Visage juvénile, mètre 69 sur la toise et déjà capable de commander un pack : voilà le genre de contradiction qui excite les commentateurs pressés. Valentin Hutteau a l’air d’un gamin, mais on lui prête des allures de pilier tactique. Bruno Ghiringhelli n’a pas beaucoup tourné autour du pot dans Le Parisien : « c’est un petit Antoine Dupont ». Phrase cliché ? Sans doute. Fait ? Oui : la comparaison est dans le texte et les yeux qui l’ont observé ne manquent ni de sérieux ni d’indulgence.
La trajectoire de ce jeune joueur est concise et tranchante. Dix-neuf minutes chez les seniors de Massy en Nationale, puis direction le Top 14. Début de saison remarqué : présent lors des trois premières journées, il a profité de 40 minutes contre Montauban pour inscrire son premier essai professionnel. Jefferson Poirot n’a pas résisté au panégyrique mesuré : surprenant pour son âge, mais moins une fois qu’on le côtoie. Le capitaine de l’UBB compare son assurance à celle de Baptiste Serin et Matthieu Jalibert dans leurs débuts, et relate l’anecdote : pendant son test en Gironde, « j’avais l’impression que c’était un jeune du club, je ne savais pas qu’il était en test ». Pas mal pour un gamin de 17 ans qui entre dans un vestiaire pro « sans complexe », comme le souligne Poirot.

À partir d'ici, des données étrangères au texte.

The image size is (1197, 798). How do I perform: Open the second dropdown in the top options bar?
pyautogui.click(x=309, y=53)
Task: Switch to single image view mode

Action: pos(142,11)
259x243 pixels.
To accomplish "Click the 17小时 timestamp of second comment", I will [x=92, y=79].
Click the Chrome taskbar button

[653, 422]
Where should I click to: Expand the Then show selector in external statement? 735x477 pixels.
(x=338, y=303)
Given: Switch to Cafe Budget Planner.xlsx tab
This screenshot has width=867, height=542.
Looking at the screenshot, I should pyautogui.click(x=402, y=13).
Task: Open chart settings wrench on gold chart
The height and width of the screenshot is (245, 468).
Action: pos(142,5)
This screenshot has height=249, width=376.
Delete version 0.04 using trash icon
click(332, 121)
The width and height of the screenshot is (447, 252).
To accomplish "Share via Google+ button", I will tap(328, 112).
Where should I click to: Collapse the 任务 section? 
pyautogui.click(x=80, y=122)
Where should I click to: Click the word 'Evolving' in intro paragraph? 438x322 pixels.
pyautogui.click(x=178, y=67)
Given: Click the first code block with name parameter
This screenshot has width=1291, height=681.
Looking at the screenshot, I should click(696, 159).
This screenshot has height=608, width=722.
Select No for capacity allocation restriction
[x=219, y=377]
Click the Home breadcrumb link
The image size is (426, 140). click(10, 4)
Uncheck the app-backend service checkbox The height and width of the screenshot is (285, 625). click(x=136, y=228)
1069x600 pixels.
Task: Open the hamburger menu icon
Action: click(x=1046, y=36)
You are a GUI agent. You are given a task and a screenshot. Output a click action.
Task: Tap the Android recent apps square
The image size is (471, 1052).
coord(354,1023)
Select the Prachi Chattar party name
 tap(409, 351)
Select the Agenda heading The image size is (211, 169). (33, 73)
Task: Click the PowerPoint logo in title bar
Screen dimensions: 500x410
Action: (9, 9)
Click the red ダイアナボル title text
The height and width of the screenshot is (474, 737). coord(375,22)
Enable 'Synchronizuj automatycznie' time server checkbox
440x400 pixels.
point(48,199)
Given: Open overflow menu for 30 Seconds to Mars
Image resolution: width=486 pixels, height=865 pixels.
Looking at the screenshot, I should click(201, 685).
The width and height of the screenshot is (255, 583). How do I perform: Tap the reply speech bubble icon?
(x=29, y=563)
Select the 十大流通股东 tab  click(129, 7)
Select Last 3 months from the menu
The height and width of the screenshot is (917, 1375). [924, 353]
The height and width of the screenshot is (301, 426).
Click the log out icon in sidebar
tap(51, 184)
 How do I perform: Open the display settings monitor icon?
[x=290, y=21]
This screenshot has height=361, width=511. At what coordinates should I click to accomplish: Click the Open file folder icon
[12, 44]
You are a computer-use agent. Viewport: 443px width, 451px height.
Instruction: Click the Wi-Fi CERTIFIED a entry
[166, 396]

Le contexte a aidé, évidemment sans jouer les casualties : l’absence de Maxime Lucu lui offre du temps de jeu. Lucu accompagne son développement, et Christophe Laussucq résume la méthode en deux phrases utiles : il n’a pas eu « beaucoup de temps pour gamberger » et s’est retrouvé vite sur le terrain. Résultat ? Un joueur décrit comme plaqueur, gratteur, franchisseur, rapide et dominant dans les impacts — la liste vient de la bouche du directeur sportif de Massy, encore lui. Ghiringhelli ajoute un point important : Hutteau a longtemps été « capable de faire gagner son équipe à lui tout seul en traversant le terrain ». L’oxymore du gamin tranquille qui pèse sur un match se fixe ainsi en statistique simple : participation aux trois premières journées, essai inscrit, titularisation ciblée à Paris contre le Stade Français décidée par Yannick Bru et son staff.
Les comparaisons fleurissent, parfois avec l’emphase propre au mercato médiatique. Antoine Dupont pour le profil, Serin pour le leadership et Jalibert pour l’insouciance : toutes ces références sont dans l’article et dans la bouche de ceux qui le côtoient. Jefferson Poirot tempère avec la prudence qu’on attend d’un vétéran : ne pas « comparer et le mettre sous pression », même s’il reconnaît le charisme naturel qui force le respect. À 18 ans ou en génération 2007, appelez-le comme vous voulez ; la réalité reste la même. Hutteau est un espoir marqué, il a savouré son premier essai pro et il est en train de réussir ses débuts chez les grands. Reste à voir si le monde du rugby saura célébrer ses qualités sans le transformer en produit d’exposition.